Em seu artigo de 2019, Farrell e Newman teorizaram como os Estados Unidos — por meio de seu controle sobre nós-chave das finanças globais e do digital — desenvolveram a capacidade de transformar redes econômicas em ferramentas de vigilância e coerção. O caso SWIFT é emblemático: sua centralidade é tal que desconectar um país equivale a excluí-lo do comércio e das finanças internacionais, com efeitos econômicos devastadores e potencial desestabilizador.
Mas essa estratégia apresenta um risco sistêmico: o de incentivar a construção de redes paralelas, reduzindo a eficácia do próprio instrumento. É isso que está acontecendo hoje, com uma regionalização lenta, mas constante, dos sistemas de pagamento, onde a confiança está cada vez mais vinculada a blocos geopolíticos em vez de padrões globais compartilhados.

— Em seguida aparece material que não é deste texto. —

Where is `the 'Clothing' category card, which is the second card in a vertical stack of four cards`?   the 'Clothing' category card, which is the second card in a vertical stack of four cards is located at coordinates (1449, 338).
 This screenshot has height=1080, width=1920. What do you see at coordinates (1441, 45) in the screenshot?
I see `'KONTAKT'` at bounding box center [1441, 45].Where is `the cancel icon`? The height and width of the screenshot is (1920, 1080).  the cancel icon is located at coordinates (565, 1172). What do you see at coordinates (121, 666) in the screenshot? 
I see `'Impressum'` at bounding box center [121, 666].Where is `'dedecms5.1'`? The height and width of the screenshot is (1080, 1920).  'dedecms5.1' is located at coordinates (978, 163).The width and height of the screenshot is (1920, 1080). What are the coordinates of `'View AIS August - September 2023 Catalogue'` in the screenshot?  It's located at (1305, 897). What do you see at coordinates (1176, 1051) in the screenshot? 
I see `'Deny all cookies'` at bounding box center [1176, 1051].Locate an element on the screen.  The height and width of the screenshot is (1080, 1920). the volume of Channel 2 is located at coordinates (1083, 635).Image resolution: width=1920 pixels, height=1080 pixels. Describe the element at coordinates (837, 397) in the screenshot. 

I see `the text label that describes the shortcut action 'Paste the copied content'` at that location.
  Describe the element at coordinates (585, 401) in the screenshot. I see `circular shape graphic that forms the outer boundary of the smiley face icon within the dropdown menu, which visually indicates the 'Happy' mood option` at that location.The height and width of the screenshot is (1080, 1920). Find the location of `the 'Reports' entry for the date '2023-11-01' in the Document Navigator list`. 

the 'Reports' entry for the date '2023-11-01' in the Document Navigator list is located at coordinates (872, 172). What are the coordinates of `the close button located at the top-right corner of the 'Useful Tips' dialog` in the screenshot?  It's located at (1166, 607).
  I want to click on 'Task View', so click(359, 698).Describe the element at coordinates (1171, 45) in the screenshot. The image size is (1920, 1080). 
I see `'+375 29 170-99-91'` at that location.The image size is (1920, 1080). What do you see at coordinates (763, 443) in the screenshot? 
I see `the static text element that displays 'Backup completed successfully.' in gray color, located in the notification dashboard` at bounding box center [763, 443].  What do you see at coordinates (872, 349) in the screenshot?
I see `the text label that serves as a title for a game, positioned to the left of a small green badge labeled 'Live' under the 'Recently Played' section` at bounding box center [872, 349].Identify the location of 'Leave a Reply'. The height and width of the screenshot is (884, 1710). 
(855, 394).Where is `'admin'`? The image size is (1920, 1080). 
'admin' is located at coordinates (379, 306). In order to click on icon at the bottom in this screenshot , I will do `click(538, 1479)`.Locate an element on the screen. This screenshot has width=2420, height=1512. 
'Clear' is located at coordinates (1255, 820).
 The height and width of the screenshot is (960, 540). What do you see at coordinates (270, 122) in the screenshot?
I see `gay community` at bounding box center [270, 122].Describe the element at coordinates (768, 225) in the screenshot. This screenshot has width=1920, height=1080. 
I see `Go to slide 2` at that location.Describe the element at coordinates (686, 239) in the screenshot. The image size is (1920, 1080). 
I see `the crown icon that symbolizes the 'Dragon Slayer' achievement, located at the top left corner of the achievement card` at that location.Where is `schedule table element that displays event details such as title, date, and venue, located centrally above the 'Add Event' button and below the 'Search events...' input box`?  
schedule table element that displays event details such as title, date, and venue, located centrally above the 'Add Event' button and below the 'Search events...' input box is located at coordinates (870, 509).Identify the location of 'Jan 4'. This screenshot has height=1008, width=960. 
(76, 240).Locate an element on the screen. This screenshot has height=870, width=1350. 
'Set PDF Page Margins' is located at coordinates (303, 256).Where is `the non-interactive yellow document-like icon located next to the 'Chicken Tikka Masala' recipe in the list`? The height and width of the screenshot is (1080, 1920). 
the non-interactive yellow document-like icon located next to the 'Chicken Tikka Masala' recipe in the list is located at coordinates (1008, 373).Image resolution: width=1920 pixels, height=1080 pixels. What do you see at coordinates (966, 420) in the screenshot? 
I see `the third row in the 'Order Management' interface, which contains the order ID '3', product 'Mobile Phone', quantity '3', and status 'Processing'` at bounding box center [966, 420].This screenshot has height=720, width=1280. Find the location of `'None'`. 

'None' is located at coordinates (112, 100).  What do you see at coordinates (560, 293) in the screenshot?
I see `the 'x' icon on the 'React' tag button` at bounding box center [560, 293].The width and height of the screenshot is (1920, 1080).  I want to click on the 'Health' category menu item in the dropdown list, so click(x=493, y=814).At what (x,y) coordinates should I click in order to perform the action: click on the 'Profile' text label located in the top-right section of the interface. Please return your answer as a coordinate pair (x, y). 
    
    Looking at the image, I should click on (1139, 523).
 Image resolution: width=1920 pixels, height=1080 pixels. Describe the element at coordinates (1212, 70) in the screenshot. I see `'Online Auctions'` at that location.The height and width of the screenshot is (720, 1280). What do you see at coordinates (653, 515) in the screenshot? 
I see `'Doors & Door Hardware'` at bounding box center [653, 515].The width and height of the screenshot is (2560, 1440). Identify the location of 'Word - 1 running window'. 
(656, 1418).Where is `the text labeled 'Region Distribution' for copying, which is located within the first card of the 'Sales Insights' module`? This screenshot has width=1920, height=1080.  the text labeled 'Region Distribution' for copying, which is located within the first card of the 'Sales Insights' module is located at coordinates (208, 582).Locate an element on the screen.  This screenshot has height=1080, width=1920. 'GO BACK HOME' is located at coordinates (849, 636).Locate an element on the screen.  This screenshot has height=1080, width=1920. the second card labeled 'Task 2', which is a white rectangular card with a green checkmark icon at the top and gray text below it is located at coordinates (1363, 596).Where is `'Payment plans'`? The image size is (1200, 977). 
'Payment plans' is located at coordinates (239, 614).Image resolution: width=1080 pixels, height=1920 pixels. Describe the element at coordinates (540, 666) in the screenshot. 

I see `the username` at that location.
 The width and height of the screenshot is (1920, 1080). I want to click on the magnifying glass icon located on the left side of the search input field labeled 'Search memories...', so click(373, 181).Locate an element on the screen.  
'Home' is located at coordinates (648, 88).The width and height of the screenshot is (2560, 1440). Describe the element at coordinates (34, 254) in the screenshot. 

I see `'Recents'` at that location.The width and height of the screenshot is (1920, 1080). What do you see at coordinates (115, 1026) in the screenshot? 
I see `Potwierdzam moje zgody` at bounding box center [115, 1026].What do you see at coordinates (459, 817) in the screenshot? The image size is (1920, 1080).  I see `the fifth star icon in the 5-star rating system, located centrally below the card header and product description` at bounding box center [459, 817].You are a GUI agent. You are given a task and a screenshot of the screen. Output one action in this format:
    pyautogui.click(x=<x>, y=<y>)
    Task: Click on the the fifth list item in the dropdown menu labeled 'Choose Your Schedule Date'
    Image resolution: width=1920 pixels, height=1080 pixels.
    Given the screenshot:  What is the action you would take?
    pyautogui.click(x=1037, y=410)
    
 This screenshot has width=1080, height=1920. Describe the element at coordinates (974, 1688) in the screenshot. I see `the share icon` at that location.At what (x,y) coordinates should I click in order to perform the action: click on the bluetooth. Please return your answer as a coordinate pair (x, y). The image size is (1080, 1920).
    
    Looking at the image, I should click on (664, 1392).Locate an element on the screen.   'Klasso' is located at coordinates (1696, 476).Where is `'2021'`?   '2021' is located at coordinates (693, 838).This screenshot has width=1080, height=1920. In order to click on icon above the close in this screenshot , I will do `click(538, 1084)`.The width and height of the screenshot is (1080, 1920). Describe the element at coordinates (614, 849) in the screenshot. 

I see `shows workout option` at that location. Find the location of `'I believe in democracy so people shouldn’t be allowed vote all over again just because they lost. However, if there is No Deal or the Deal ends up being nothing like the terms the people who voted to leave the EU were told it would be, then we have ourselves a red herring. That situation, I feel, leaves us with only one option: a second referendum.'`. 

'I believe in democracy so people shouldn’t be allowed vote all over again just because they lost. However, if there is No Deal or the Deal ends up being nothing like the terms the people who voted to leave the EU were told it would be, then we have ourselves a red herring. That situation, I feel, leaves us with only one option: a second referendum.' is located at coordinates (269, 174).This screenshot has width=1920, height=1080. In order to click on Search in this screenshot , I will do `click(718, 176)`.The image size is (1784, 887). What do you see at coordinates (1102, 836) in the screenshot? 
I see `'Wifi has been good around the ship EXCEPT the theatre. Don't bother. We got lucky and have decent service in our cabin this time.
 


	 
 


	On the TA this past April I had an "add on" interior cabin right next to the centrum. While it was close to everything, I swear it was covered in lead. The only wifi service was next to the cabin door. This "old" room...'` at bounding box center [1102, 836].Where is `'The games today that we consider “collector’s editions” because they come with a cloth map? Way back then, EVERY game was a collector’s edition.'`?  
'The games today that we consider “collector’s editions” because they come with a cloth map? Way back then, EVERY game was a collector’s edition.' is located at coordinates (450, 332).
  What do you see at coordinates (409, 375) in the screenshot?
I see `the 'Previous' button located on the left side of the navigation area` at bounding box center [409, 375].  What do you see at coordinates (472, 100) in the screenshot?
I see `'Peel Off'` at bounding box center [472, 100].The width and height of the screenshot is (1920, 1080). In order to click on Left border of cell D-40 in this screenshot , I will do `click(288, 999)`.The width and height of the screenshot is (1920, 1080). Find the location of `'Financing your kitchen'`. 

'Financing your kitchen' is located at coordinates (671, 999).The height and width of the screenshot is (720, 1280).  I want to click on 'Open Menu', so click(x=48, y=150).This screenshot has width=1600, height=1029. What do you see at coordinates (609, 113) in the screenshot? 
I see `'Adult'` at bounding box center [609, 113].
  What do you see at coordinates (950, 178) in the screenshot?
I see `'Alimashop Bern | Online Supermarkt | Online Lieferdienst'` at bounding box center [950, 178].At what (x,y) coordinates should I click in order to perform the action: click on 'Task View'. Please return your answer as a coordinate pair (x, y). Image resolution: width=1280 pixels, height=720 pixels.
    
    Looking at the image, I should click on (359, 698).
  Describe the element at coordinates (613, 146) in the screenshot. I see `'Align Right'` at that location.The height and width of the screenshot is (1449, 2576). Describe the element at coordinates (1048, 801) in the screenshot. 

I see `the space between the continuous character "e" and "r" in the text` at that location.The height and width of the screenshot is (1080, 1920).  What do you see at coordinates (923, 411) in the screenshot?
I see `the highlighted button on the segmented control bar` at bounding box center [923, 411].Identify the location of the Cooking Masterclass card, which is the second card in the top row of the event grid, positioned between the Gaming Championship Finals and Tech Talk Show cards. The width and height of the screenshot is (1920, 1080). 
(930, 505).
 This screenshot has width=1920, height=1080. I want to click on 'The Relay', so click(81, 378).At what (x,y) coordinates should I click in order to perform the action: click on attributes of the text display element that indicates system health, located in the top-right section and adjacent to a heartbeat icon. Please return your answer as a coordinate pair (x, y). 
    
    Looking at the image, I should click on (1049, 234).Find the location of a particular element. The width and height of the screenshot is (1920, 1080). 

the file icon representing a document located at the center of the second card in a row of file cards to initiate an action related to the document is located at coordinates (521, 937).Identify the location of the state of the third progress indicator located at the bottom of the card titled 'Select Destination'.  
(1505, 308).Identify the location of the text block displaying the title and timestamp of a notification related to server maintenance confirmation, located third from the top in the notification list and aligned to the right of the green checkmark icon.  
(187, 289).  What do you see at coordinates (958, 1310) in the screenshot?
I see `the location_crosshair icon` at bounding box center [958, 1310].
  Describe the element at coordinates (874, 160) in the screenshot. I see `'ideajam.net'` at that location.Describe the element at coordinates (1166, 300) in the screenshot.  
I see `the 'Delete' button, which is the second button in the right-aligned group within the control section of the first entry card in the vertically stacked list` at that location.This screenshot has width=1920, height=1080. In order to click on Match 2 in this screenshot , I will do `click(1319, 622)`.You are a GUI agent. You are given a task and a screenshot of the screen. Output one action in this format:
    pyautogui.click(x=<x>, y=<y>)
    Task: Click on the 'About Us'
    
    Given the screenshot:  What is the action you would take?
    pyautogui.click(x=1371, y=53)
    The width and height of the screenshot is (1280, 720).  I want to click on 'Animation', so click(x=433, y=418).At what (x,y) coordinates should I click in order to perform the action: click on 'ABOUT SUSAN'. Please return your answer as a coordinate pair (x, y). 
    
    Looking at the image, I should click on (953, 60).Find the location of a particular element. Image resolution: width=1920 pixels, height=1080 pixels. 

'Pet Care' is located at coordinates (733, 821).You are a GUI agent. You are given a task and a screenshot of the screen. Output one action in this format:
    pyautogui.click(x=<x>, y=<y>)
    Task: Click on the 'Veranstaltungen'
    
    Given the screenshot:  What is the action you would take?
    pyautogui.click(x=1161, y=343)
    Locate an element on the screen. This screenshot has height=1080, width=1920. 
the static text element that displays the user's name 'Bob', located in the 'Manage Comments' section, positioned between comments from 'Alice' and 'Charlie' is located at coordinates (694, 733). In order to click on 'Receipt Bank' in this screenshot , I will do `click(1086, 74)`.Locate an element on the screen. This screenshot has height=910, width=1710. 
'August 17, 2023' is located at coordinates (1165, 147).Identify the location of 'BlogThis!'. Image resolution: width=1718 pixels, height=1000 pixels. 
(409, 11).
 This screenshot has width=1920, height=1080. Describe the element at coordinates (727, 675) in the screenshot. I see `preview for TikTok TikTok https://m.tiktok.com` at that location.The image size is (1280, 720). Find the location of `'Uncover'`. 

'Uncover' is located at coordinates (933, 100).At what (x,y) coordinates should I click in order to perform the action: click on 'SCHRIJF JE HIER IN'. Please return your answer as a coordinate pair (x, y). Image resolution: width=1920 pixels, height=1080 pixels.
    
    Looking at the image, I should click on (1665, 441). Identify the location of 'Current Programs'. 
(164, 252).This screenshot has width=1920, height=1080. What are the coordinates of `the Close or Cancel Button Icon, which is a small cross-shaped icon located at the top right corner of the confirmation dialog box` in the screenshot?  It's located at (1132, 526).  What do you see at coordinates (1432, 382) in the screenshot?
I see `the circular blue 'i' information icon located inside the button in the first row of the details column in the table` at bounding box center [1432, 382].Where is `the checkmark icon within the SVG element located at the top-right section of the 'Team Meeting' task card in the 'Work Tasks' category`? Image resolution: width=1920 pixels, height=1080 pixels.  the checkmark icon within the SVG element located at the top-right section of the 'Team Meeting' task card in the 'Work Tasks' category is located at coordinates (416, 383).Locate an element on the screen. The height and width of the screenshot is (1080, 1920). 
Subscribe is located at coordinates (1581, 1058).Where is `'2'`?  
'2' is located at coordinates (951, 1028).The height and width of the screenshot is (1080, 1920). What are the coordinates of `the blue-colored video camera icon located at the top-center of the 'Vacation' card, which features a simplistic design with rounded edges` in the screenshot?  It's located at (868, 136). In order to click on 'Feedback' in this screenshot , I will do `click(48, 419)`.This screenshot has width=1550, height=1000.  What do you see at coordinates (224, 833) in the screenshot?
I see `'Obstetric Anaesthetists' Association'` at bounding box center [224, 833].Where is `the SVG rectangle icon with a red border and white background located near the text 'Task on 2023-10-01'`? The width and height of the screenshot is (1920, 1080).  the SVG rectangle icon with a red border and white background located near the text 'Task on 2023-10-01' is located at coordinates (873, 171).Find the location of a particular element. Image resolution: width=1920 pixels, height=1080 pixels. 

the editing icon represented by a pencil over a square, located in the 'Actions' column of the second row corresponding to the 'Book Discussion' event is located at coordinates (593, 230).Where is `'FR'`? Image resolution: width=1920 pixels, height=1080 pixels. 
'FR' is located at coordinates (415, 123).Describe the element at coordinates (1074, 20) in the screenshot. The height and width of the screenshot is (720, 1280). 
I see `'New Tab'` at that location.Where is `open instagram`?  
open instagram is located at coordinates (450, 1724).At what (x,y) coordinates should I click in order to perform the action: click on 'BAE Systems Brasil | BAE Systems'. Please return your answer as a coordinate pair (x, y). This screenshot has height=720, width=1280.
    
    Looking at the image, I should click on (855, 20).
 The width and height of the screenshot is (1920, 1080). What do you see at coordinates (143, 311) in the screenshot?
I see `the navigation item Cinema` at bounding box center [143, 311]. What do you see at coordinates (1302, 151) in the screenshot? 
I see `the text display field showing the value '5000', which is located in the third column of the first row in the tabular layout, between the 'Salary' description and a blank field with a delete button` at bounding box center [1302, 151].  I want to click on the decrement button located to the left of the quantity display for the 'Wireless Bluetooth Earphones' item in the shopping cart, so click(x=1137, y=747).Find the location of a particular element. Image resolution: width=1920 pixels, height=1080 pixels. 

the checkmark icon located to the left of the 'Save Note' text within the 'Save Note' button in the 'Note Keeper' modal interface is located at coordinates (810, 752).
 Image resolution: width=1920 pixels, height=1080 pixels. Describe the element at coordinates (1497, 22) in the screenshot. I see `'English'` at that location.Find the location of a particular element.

Para a Europa — e para a Itália em particular — essa evolução acarreta uma série de desafios estratégicos: 1. Erosão da centralidade ocidental nos fluxos financeiros internacionais: o crescimento de circuitos alternativos pode tornar menos eficazes as sanções europeias, hoje um dos principais instrumentos de pressão geopolítica. 2. Riscos para empresas exportadoras: o surgimento de infraestruturas paralelas implica a necessidade de adaptação a diferentes protocolos, muitas vezes menos transparentes e seguros, aumentando os custos operacionais, a complexidade regulatória e a exposição a riscos reputacionais.
3. Dependência tecnológica e falta de soberania financeira: A UE, embora aspire à autonomia estratégica, ainda é fortemente dependente do SWIFT e não desenvolveu uma alternativa totalmente europeia. O projeto da Iniciativa Europeia de Pagamentos (EPI) está atrasado, enquanto o euro digital continua sendo uma promessa técnica e não política.
Para a Itália, potência comercial mas vulnerável no plano energético e tecnológico, a questão é dupla: por um lado, garantir o acesso seguro aos mercados emergentes, cada vez mais integrados em novos circuitos financeiros; por outro lado, apoiar a nível europeu uma reflexão estratégica sobre a autonomia financeira como componente essencial da segurança nacional. O mundo dos pagamentos , antes relegado aos bancos centrais e técnicos de TI, agora é um campo de batalha para redefinir a ordem global. Ignorar isso seria miopia. Entendê-lo é uma necessidade.